If you are inclined to try this shared GMing scheme, I would suggest the following elements to be mindful of:
- Have a robust Session Zero where you discuss power scale, major themes, and establish some groundrules. For example, our game was set in and around Seattle for its whole run. Individual adventures might take us away from home, but each adventure had to get us back to base and prevent another GM from having to write new material in, say, Denver. Come to think of it, we never actually said this rule out loud. Huh.
- Be flexible with control over your NPCs. Once you’ve set them loose into the setting, they will grow and change as other GMs add and remove little bits of their personality. Think of it like villains in a TV series: each writer handles the common elements a little differently, but they should still be reliably Dr. Doom or Scorpius.
- Be generous (and maybe a little meta) about the spotlight and your character’s involvement. As the GM, avoid the temptation to have your character feature prominently in your week(s)’s endeavors. Some of us had our characters basically go on autopilot and help from a distance, others would write our characters out for the session (and expect the other team members not to make a federal case out of their not being involved!).
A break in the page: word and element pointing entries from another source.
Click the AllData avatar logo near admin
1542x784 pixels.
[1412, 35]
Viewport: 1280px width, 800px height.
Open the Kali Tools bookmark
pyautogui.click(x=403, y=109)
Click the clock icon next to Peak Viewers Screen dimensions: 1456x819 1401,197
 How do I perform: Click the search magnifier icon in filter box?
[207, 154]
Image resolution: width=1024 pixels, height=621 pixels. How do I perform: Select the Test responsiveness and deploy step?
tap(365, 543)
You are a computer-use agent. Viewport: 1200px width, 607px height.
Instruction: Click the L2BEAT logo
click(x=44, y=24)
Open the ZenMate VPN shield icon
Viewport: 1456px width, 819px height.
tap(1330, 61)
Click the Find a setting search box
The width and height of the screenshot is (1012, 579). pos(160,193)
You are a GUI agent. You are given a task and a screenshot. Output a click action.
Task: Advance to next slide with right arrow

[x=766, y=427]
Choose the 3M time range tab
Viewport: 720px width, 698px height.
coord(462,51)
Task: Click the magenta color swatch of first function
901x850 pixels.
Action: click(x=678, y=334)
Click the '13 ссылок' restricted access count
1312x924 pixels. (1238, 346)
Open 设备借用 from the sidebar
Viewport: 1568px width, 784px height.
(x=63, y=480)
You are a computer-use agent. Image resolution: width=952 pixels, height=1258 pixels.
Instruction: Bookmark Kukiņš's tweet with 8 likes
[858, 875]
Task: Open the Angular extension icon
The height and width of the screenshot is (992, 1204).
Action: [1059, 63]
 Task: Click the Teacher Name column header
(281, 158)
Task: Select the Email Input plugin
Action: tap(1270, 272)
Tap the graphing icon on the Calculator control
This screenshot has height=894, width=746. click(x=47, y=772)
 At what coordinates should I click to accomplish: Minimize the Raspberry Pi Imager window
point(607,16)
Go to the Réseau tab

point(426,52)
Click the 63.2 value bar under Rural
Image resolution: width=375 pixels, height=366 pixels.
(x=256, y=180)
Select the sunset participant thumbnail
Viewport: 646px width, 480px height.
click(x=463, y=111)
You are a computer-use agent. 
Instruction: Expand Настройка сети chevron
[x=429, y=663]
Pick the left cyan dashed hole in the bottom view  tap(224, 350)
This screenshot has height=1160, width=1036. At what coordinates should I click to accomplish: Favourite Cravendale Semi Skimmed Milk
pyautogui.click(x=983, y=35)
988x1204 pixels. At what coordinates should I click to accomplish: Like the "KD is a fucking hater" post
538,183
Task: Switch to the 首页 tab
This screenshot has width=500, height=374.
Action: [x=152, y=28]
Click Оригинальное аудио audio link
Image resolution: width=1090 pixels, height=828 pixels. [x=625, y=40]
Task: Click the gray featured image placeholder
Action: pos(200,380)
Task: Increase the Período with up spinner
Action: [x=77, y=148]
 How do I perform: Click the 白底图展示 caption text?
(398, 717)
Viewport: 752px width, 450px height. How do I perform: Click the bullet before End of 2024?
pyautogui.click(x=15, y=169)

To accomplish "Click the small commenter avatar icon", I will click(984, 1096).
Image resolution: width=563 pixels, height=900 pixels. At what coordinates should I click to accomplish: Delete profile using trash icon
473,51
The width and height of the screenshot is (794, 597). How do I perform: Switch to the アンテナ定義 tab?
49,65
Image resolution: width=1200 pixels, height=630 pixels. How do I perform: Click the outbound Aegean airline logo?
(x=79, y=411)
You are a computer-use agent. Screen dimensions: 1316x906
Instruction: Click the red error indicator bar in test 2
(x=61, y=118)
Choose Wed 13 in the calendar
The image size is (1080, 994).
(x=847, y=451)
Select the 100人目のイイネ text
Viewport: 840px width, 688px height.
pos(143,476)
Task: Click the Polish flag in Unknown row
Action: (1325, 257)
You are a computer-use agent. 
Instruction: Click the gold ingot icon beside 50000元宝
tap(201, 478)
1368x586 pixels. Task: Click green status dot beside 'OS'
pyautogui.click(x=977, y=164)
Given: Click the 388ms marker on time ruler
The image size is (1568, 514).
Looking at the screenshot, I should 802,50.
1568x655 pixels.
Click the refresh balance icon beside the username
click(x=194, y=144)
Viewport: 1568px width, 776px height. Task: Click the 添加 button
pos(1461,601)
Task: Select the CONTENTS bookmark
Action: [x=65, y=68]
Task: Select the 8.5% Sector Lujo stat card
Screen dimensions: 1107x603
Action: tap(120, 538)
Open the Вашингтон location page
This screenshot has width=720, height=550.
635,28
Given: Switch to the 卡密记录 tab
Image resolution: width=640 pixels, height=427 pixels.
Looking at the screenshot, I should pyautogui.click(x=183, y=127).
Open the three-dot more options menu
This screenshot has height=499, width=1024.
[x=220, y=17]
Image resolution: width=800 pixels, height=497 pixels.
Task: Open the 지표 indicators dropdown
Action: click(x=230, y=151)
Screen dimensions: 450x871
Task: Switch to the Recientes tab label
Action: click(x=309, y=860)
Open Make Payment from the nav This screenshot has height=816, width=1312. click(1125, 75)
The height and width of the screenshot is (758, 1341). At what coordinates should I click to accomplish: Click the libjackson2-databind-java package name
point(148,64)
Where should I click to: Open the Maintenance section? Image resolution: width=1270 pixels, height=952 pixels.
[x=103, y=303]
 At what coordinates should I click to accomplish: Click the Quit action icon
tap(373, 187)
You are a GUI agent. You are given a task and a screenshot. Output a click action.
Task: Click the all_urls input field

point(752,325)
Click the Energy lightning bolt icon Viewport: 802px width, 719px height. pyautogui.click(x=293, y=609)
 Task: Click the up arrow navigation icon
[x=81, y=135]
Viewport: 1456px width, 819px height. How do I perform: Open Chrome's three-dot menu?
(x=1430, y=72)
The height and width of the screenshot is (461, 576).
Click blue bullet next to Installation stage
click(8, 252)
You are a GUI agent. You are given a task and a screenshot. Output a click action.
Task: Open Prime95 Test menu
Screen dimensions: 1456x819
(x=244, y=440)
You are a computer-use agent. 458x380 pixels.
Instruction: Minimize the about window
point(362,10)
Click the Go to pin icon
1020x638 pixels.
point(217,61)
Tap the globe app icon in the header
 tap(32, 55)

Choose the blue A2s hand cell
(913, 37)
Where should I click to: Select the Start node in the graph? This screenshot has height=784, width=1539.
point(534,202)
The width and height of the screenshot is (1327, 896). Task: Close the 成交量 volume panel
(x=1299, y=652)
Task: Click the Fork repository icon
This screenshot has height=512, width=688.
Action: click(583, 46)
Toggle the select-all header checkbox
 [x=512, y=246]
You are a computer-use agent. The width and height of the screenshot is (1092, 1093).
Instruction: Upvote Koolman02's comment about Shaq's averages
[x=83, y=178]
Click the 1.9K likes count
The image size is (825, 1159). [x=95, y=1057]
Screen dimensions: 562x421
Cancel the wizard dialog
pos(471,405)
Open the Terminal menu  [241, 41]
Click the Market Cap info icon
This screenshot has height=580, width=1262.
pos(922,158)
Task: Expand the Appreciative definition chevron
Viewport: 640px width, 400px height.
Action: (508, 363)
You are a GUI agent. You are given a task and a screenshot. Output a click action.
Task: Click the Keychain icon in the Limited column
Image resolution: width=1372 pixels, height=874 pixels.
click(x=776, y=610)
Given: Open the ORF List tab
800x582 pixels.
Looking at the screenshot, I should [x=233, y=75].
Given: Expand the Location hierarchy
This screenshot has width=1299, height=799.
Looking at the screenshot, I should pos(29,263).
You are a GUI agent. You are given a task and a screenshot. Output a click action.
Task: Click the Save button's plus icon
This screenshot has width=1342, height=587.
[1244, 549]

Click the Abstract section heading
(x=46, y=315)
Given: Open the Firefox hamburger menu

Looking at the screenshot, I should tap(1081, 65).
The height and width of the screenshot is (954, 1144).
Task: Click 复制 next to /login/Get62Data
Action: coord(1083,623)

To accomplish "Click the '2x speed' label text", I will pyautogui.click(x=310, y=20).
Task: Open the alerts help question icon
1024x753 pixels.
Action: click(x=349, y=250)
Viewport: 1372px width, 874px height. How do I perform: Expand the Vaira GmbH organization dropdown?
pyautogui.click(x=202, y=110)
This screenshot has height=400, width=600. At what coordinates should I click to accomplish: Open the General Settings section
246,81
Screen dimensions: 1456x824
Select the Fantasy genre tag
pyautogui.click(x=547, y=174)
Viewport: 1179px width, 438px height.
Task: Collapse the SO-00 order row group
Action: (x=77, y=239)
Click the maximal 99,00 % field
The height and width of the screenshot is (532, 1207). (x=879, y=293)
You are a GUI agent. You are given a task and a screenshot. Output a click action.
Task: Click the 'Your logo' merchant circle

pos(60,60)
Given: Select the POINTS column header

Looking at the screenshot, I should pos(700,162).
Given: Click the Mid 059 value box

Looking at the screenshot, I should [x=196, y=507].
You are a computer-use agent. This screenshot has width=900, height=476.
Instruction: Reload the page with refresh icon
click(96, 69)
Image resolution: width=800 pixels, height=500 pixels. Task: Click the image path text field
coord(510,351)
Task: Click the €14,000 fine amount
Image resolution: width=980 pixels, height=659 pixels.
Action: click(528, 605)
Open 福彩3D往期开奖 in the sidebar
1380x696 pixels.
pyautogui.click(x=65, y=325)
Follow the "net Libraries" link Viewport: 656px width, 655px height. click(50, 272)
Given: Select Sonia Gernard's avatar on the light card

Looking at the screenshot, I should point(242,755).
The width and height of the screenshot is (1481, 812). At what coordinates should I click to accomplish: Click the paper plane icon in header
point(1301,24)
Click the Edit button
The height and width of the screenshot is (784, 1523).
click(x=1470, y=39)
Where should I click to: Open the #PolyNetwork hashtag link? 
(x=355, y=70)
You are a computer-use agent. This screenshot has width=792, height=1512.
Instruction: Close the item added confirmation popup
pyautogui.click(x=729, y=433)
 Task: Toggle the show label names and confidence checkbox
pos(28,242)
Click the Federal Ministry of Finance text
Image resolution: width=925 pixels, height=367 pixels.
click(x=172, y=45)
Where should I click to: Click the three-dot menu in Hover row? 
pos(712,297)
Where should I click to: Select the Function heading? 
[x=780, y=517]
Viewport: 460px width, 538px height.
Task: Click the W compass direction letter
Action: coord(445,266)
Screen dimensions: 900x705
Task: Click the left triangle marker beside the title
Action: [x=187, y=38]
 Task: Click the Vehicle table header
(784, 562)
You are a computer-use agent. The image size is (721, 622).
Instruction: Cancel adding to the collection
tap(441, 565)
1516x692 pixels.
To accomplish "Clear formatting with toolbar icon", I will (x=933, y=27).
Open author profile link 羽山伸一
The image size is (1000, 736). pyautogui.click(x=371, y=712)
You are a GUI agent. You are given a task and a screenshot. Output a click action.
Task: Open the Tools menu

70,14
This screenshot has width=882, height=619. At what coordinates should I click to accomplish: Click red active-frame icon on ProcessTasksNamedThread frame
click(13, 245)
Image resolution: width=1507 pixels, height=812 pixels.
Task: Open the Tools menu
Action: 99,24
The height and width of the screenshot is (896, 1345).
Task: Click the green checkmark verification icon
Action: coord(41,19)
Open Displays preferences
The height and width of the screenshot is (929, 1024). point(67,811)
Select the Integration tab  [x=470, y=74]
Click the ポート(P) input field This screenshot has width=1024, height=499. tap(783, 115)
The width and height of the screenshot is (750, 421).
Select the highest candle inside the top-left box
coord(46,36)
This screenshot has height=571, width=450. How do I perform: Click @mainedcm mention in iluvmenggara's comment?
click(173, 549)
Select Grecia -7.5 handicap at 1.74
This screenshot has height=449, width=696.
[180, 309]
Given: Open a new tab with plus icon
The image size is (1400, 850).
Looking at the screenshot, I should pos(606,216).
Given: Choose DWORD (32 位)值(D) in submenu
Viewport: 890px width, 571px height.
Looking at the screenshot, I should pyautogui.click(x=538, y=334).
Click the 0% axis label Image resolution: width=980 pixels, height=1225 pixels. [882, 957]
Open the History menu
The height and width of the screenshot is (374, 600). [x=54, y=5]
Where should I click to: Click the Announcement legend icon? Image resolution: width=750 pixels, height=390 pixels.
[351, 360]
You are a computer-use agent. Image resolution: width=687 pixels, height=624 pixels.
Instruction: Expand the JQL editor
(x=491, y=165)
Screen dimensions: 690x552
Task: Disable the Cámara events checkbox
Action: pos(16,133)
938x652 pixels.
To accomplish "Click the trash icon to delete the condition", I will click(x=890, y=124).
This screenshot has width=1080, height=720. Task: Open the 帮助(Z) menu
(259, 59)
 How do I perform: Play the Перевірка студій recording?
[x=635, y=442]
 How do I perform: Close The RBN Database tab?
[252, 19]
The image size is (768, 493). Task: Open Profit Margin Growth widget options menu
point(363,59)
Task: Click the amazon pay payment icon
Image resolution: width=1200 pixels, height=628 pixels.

An early session had my character held as collateral to force the rest of the team’s involvement in a mob scheme. As I was the GM, we accepted this as a fixed plot point and didn’t labor a great deal about freeing me and getting me involved in the session.
- Honor the work of your fellow GMs. This is a weaponized form of “Yes, And…” of improv fame, where you don’t spend time “correcting” the other authors. If they shut down a potential threat in their sessions, don’t immediately start it back up to finish your thing with it. Don’t force a zig when everyone else has zagged. I’m not saying never surprise anyone, but build off what you already have rather than wresting control from your peers and driving it off a cliff. I introduced an incidental pop star in one session, we served as her bodyguard entourage later on, she may have been romantically involved with one of the PCs a season later, we thwarted an assassination attempt against her, and she turned out to be a member of an occult society we were working with, ultimately sacrificing herself to end a blood ritual against us. None of which would have happened if we didn’t let the other GMs play in our sandbox!
If you have some GM friends (or friends who might want to GM but are nervous about taking on an entire campaign) then co-GMing might be a solution for your group.